Allometric Scaling Of Muscle Metabolic Enzymes in Mammals

Abstract

Are the transcriptional mechanisms that control mitochondrial content in an individual ‐NRF1 and PGC1alpha (PGC1)‐ also responsible for interspecies differences? We explored the origins of allometric scaling of cytochrome oxidase (COX) activities in muscles from 12 rodents differing 1000‐fold in mass. Muscle COX scaling patterns ranged from isometric (soleus) to allometric (tibialis anterior). Consideration of myonuclear domain reduced differences between muscles, but not interspecies differences.
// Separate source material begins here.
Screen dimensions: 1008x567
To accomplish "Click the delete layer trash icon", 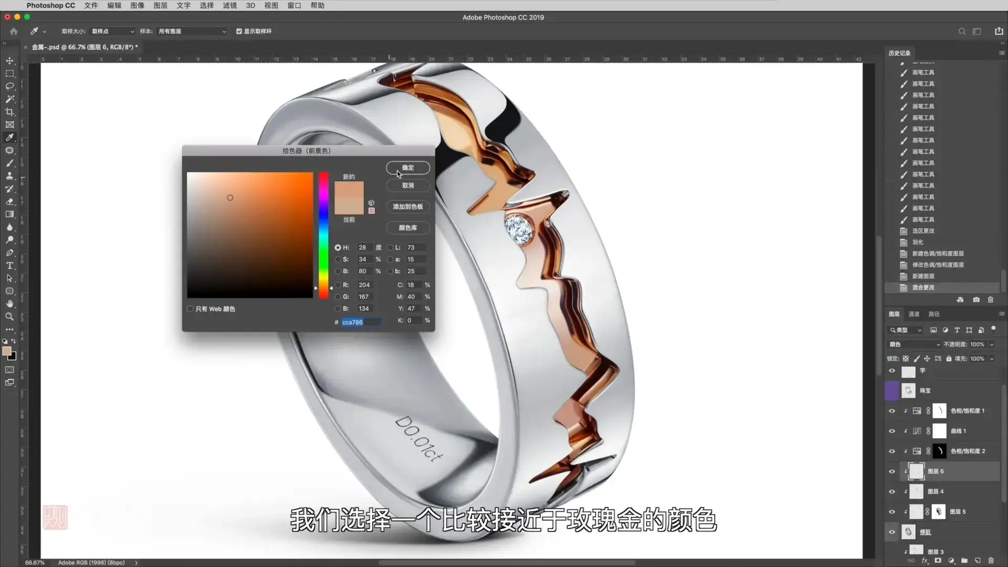I will point(991,560).
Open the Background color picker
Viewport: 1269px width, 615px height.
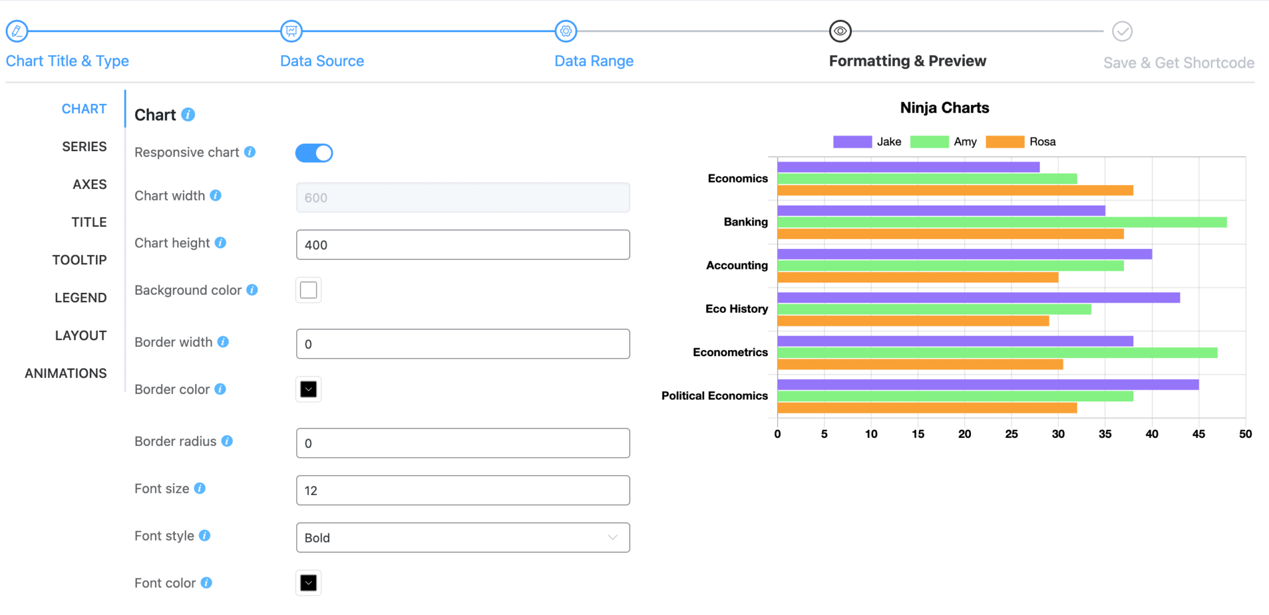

In tibialis anterior, there was no significant scaling relationship in mRNA/g for COX4‐1, PGC1 or NRF1 yet COX4‐1 mRNA/g predicted COX activity, PGC1 and NRF1 mRNA correlated with each other, and both predicted COX4‐1 mRNA and COX activity. Multivariate analysis explained 90% of COX variation between species, about equally partitioned between mass effects and mass‐independent effects on PGC1 (or NRF1) mRNA. In mammalian PGC1 proximal promoters, there were no mass‐linked differences in (i) distribution of regulatory elements or (ii) reporter gene activities. Collectively, these studies suggest that not all muscles scale equivalently, but for those that show allometric scaling, transcriptional regulation of PGC1 and NRF1 genes does not account for scaling patterns, though it does explain most of the mass‐independent differences between species. Funded by NSERC Canada.